Using tumor markers to predict recurrence rates is a promising way to determine which patients would be good candidates for TAE. De Maat et al19 attempted to locate prognostically significant tumor methylation patterns by taking pathological specimens from 325 non-irradiated patients who underwent resection for rectal cancer and identifying methylation clusters associated with local recurrence rates. The study found that these different clusters had significantly different local recurrence rates. Thus, methylation pattern serves as another prognostic tool for determining whether a patient is a potential candidate for transanal excision.19

Taken together, these studies elucidate a reasonable treatment approach for early-stage rectal cancer. Patients with small well- or moderately-differentiated tumors with a “good” DNA methylation pattern could be initially selected for TAE. Patients would then undergo preoperative chemoradiotherapy, and those who did not respond either clinically or pathologically after TAE could be offered additional surgery or chemotherapy. This treatment-decision process would hopefully best select those patients with low-risk cancer who could be spared an abdominal resection.

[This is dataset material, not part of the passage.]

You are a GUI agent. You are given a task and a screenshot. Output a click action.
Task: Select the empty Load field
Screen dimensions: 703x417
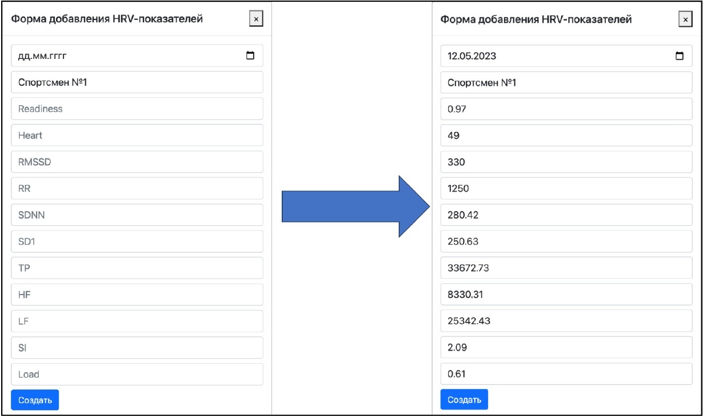137,374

More large randomized studies with well-defined selection criteria are needed to examine the question of whether TAE combined with preoperative chemoradiotherapy is an equivalent treatment to traditional therapy. There are currently no large randomized studies evaluating this issue. However, NCCN ACOSOG Z 6041 is a phase II trial in which rectal cancer patients undergo high-dose external-beam radiotherapy and receive oral capecitabine and oxaliplatin followed by TAE for T2N0 lesions. The goal is to enroll 100 patients, and it is due to finish in 2014. Although not randomized, it will be the largest study in the United States evaluating the use of TAE with preoperative chemoradiotherapy for T2N0 lesions. If this study shows promising results, it may promote further studies and the possible change of NCCN guidelines.

Conclusion

Our analysis shows that patients with early-stage rectal lesions who undergo preoperative or postoperative radiation and TAE have similar survival outcomes to similar patients in the published results who undergo abdominal resection. Local recurrence was higher for patients with T3 lesions when compared to historic controls, and these patients should be considered for total mesorectal excision. Complications from TAE are less morbid than the comparable radical surgery. Complete pathological response and downstaging were not statistically significant predictive clinicopathologic features, although the small sample size combined with good overall survival rates makes it difficult to achieve statistical significance. Given our survival endpoints, TAE is a reasonable option when the patient is unwilling or unable to tolerate the morbidity associated with traditional transabdominal surgery.

Acknowledgements

The authors would like to thank Jessica Kirwan and the staff in the research office at the Department of Radiation Oncology at the University of Florida for helping edit and prepare the manuscript.